Some books / apps / resources that have been really helpful for me:

- Sam Harris: Waking Up [1] (book) sent me on a consciousness rabbit hole, and this turned into a really beneficial exploration and now I use the Waking Up app to practice the mindfulness techniques described in the book. There are other books/apps, but seek out mindfulness, not just some form of concentration meditation.

- Robert Wright: Why Buddhism is True [2] (book) is first and foremost not a religious book, but a book that explores evolutionary psychology and how our growing understanding of the human brain maps cleanly onto some aspects of Buddhist philosophy. If you're curious about meditation, but don't know what you'll get, this book tries to give you a glimpse of that. The 2nd half of the book honestly kind of peters out a bit, but

Resources:

- [0] https://www.youtube.com/@yogawithadriene

- [1] https://en.wikipedia.org/wiki/Waking_Up:_A_Guide_to_Spiritua...

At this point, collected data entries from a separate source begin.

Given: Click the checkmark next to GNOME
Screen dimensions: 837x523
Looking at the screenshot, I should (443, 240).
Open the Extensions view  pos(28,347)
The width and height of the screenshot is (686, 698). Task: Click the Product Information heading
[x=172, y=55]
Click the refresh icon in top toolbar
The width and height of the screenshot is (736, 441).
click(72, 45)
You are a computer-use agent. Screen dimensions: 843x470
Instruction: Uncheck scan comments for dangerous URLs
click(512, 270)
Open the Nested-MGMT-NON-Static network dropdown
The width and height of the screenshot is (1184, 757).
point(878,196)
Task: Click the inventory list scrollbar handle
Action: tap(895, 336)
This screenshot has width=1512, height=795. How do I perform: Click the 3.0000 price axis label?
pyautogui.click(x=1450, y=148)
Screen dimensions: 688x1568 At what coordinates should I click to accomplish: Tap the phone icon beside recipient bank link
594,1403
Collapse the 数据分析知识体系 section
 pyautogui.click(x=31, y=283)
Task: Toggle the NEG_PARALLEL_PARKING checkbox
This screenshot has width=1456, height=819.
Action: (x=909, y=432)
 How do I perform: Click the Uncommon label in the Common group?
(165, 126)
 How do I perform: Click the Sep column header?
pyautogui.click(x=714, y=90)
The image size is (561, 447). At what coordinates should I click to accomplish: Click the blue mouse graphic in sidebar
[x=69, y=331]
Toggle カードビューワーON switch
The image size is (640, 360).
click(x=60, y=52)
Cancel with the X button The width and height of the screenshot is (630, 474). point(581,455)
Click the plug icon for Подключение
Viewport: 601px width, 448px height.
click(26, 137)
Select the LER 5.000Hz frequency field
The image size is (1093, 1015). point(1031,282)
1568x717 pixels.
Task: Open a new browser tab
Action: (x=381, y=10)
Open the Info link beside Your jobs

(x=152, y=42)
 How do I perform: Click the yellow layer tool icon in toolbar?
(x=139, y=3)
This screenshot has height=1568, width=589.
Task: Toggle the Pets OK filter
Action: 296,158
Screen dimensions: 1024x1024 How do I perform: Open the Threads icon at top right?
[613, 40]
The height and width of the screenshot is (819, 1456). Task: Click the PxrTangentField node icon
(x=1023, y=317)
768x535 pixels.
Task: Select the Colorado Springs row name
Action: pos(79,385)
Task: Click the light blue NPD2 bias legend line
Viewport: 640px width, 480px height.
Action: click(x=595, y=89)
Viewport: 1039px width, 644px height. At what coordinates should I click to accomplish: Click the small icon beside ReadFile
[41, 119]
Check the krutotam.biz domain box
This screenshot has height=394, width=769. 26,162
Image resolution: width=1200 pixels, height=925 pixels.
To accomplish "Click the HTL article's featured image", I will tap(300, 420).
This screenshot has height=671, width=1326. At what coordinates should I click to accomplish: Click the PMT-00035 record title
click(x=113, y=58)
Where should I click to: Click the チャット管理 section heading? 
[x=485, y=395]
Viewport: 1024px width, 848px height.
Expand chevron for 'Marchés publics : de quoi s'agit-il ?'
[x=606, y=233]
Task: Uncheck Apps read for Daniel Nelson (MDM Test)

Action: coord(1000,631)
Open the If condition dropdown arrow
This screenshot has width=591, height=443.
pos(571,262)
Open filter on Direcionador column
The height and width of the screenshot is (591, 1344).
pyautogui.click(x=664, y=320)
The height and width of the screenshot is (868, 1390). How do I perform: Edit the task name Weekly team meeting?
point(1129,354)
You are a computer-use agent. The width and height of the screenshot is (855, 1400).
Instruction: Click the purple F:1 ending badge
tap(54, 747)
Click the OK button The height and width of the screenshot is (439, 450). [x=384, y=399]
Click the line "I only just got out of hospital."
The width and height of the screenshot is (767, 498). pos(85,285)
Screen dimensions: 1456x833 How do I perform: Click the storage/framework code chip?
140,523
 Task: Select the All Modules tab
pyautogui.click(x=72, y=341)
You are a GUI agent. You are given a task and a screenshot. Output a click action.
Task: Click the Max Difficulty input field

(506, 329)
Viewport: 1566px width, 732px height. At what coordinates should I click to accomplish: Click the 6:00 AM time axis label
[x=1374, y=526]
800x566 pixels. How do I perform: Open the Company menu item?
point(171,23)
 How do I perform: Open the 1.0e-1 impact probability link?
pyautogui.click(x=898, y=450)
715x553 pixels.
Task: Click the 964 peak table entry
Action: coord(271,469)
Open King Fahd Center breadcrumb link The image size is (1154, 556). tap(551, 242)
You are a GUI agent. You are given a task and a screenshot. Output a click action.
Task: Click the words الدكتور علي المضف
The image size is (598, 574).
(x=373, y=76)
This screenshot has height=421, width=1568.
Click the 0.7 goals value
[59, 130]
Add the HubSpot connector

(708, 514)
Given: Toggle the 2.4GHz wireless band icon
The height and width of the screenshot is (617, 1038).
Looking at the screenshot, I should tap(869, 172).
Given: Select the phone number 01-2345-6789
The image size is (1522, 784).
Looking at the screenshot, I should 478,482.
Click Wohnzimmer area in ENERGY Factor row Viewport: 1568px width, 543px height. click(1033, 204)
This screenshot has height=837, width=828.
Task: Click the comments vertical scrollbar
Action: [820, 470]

- [2] https://en.wikipedia.org/wiki/Why_Buddhism_Is_True


Thank you so much! Good luck on your further journey!


If it's a person/relationship issue-- distract yourself by dating a new person

In general-- go on a trip


"(toxic parent relationship, some narcissistic/borderline traits in them)"

Could it be contagious/inherited? Sorry to be a jerk but you are not at rock bottom, only at "Bwawawa I look/feel like a loser!".


Rock bottom is different for many people. You don't know what things feel like for them.

And I really don't think that you're truly sorry - plenty of other people tried to convey the same idea (eg, "not rock bottom") with empathy rather than the nastiness you've employed here. Try and be better to others and have a nice weekend.